Ever planted a sprouting potato?
How about some beans?

Share your stories about your kitchen garden!

Here's a fun article about raiding your pantry to grow a kitchen garden. Snippets below, but full article can be found at the following web address:
http://www.nytimes.com/2011/02/24/garden/24seed.html


Quote:
Seeds Straight From Your Fridge

By MICHAEL TORTORELLO
Feb. 23, 2011



What I was imagining was a kitchen garden in the most literal sense: a crop borne of the pantry instead of the usual seed catalog.

For generation after generation of farmers, the staple crops we ate at the table — wheat and barley, maize and beans — were the same seeds we sowed in the fields. They were descendants of the first semi-wild crops that had more or less “ ‘volunteered’ for domestication,” as Peter Thompson, the British conservationist, wrote in his 2010 book, “Seeds, Sex and Civilization.” These seeds “germinated rapidly, completely, and at low temperatures.”

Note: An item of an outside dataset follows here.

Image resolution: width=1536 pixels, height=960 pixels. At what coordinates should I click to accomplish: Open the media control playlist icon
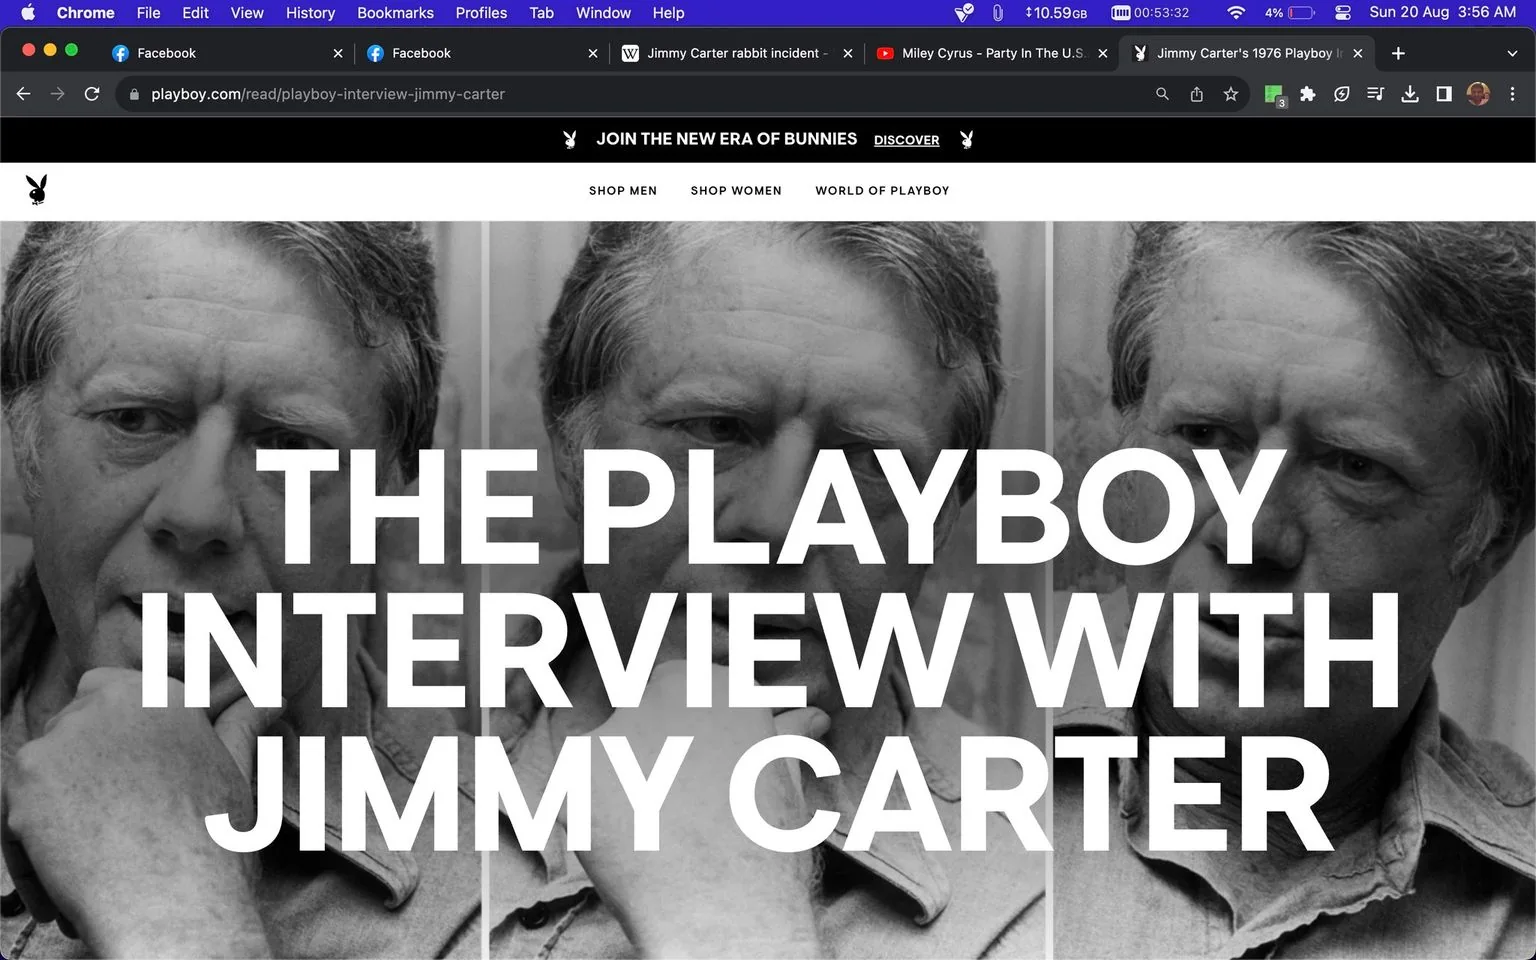pyautogui.click(x=1376, y=94)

Today’s farmers, with their pedigree seeds, grow foods that are bigger and more bountiful than the peasant crops of the past. The viability of the seeds these cereals, legumes, fruits and vegetables produce, though, is an afterthought.

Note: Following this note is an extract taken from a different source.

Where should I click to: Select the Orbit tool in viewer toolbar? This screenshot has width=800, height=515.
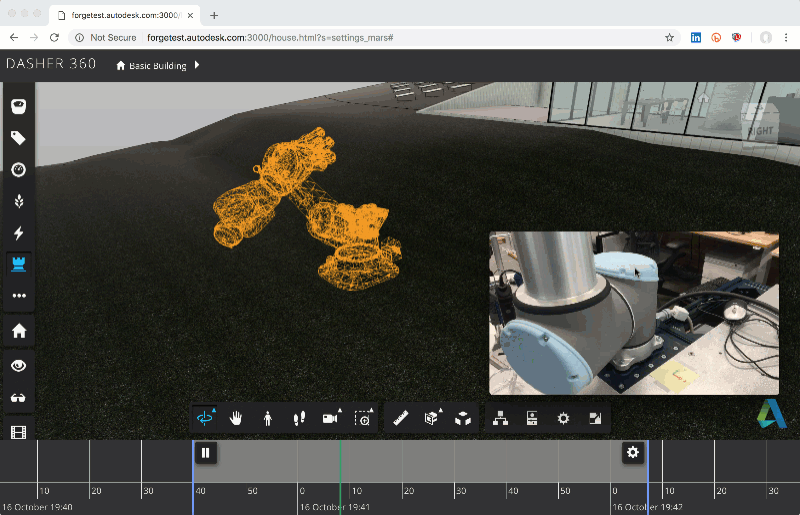pos(206,418)
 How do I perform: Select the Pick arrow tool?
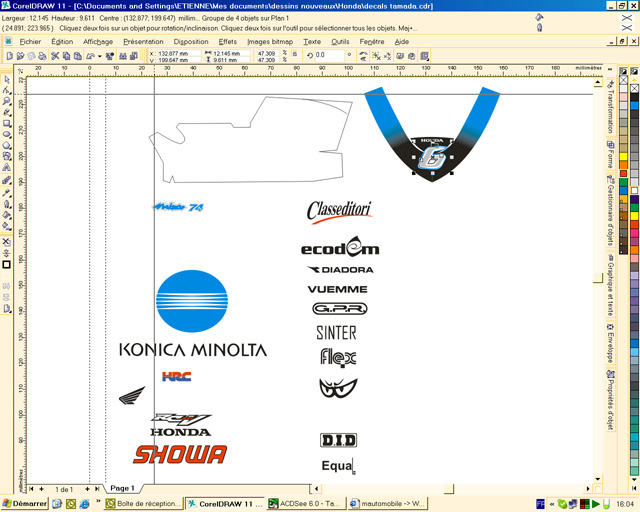coord(7,80)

Avocado is a gateway seed — a way station on the path from horticultural dabbler to gardening addict. The pit, the toothpicks, the glass of water: this is seed germination at its most intoxicating.

Though they are invasive in the wild, water chestnuts won’t thrive indoors without an aquarium or a fishbowl, he said. But plenty of other seeds that look appetizing in the produce aisle also look attractive in a planter.

Once you invite a papaya seed to sprout, it will make itself at home. In tropical weather and full sunlight, a papaya plant will shoot up six feet before its first birthday.

“I’ve seen papayas fruit in a home,” he added. “Granted, the thing was like eight feet tall.”

Looking at an old bag of dried beans, it’s hard to imagine a handsome plant. Yet the pigeon pea will develop “beautiful silvery” foliage, Mr. Hachadourian said. And in the “fall to early winter, it will cover itself in bright yellow blossoms.”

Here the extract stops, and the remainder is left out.